The calculator displays the F statistic, the *p*-value and the values for the one-way ANOVA table:
*F* = 2.2303
*p* = 0.1241 (*p*-value)

Factor
*df* = 3
*SS* = 2.88732
*MS* = 0.96244

Error
*df* = 16
*SS* = 6.9044
*MS* = 0.431525

## Try It 13.3

Four sports teams took a random sample of players regarding their GPAs for the last year. The results are shown in Table 13.8.

Basketball | Baseball | Hockey | Lacrosse |
---|---|---|---|

3.6 | 2.1 | 4.0 | 2.0 |

2.9 | 2.6 | 2.0 | 3.6 |

2.5 | 3.9 | 2.6 | 3.9 |

3.3 | 3.1 | 3.2 | 2.7 |

3.8 | 3.4 | 3.2 | 2.5 |

Use a significance level of 5%, and determine if there is a difference in GPA among the teams.

## Example 13.4

A fourth grade class is studying the environment. One of the assignments is to grow bean plants in different soils. Tommy chose to grow his bean plants in soil found outside his classroom mixed with dryer lint. Tara chose to grow her bean plants in potting soil bought at the local nursery. Nick chose to grow his bean plants in soil from his mother's garden. No chemicals were used on the plants, only water. They were grown inside the classroom next to a large window. Each child grew five plants. At the end of the growing period, each plant was measured, producing the data (in inches) in Table 13.9.

Tommy's Plants | Tara's Plants | Nick's Plants |
---|---|---|

24 | 25 | 23 |

21 | 31 | 27 |

23 | 23 | 22 |

30 | 20 | 30 |

23 | 28 | 20 |

### Problem

Does it appear that the three media in which the bean plants were grown produce the same mean height?

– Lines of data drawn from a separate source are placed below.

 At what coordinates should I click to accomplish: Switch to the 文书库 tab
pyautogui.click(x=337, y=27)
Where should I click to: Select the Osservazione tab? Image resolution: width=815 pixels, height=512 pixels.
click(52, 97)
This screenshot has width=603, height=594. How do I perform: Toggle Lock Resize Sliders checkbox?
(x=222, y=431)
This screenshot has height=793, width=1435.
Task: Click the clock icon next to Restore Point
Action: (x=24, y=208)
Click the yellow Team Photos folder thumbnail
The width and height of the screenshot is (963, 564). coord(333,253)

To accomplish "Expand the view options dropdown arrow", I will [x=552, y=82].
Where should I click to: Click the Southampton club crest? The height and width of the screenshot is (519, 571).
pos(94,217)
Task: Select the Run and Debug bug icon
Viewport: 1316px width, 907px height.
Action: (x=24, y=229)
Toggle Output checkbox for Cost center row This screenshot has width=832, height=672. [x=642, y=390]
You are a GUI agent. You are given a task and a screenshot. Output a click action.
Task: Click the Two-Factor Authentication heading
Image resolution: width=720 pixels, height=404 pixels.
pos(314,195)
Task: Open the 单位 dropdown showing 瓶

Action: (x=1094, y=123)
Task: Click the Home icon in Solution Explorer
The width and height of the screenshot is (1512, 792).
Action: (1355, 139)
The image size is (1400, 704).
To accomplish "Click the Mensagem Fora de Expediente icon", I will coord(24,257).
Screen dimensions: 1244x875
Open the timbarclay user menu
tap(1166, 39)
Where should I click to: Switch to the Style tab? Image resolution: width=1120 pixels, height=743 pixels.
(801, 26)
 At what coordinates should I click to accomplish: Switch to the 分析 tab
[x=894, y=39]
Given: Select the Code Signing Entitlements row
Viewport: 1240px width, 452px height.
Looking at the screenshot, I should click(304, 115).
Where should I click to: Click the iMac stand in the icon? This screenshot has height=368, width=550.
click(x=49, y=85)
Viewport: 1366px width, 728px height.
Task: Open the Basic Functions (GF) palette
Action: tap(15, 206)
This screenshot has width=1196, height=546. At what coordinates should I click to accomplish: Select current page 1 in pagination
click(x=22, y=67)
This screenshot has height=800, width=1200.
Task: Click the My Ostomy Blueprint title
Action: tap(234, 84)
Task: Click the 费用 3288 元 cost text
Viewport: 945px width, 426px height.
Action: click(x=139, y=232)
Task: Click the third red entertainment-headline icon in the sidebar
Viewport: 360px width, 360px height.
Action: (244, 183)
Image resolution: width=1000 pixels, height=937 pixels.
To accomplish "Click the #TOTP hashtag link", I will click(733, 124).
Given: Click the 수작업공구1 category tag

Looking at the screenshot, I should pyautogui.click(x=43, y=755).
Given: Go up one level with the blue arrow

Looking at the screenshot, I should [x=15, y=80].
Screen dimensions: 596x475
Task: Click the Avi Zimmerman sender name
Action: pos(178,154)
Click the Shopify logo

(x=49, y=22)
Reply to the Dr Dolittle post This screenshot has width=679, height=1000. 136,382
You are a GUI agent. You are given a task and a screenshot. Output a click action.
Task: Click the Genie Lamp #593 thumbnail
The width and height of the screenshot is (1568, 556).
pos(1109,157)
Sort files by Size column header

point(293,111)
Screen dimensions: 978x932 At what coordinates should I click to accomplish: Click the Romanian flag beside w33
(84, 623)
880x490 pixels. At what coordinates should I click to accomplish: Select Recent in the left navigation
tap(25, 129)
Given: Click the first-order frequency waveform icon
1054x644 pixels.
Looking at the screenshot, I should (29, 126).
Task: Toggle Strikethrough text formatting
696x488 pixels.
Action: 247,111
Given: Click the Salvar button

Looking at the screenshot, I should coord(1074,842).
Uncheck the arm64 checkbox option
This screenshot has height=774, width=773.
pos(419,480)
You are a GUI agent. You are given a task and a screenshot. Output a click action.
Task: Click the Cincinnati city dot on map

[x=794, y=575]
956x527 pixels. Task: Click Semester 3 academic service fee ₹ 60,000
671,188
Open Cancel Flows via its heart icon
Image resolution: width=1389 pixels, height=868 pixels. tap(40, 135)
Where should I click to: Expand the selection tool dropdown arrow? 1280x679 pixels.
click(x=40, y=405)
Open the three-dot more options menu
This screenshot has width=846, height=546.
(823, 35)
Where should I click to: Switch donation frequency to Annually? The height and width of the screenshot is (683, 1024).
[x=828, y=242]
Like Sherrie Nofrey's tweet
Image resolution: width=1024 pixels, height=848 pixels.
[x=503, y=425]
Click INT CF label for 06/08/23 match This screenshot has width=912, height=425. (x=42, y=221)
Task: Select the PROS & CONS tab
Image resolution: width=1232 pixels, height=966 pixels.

Test at a 3% level of significance.

### Solution

This time, we will perform the calculations that lead to the *F'* statistic. Notice that each group has the same number of plants, so we will use the formula *F'* = $\frac{n\cdot {s}_{\overline{x}}{}^{2}}{{s}^{2}{}_{\text{pooled}}}$ .

First, calculate the sample mean and sample variance of each group.

Tommy's Plants | Tara's Plants | Nick's Plants | |
---|---|---|---|

Sample Mean | 24.2 | 25.4 | 24.4 |

Sample Variance | 11.7 | 18.3 | 16.3 |

Next, calculate the variance of the three group means (Calculate the variance of 24.2, 25.4, and 24.4). **Variance of the group means = 0.413** = ${s}_{\overline{x}}{}^{2}$

Then *MS _{between}* = $n{s}_{\overline{x}}{}^{2}$ = (5)(0.413) where

*n*= 5 is the sample size (number of plants each child grew).

Calculate the mean of the three sample variances (Calculate the mean of 11.7, 18.3, and 16.3). **Mean of the sample variances = 15.433** = *s*^{2} *pooled*

Then *MS _{within}* =

*s*

^{2}

_{pooled}= 15.433.

The *F* statistic (or *F* ratio) is $F=\frac{M{S}_{\text{between}}}{M{S}_{\text{within}}}=\frac{n{s}_{\overline{x}}{}^{2}}{{s}^{2}{}_{pooled}}=\frac{(5)(0.413)}{15.433}=0.134$

The *dfs* for the numerator = the number of groups – 1 = 3 – 1 = 2.

The *dfs* for the denominator = the total number of samples – the number of groups = 15 – 3 = 12

The distribution for the test is *F*_{2,12} and the *F* statistic is *F* = 0.134

The *p*-value is *P*(*F* > 0.134) = 0.8759.

**Decision:** Since *α* = 0.03 and the *p*-value = 0.8759, do not reject *H _{0}*. (Why?)

**Conclusion:** With a 3% level of significance, from the sample data, the evidence is not sufficient to conclude that the mean heights of the bean plants are different.

## Using the TI-83, 83+, 84, 84+ Calculator

To calculate the *p*-value:

*Press `2nd DISTR`

*Arrow down to `Fcdf`

(and press `ENTER`

.

*Enter 0.134, `E99`

, 2, 12)

*Press `ENTER`

The *p*-value is 0.8759.

## Try It 13.4

Another fourth grader also grew bean plants, but this time in a jelly-like mass. The heights were (in inches) 24, 28, 25, 30, and 32. Do a one-way ANOVA test on the four groups. Are the heights of the bean plants different? Use the same method as shown in Example 13.4.

## Collaborative Exercise

From the class, create four groups of the same size as follows: men under 22, men at least 22, women under 22, women at least 22. Have each member of each group record the number of states in the United States they have visited. Run an ANOVA test to determine if the average number of states visited in the four groups are the same. Test at a 1% level of significance. Use one of the solution sheets in Appendix E Solution Sheets.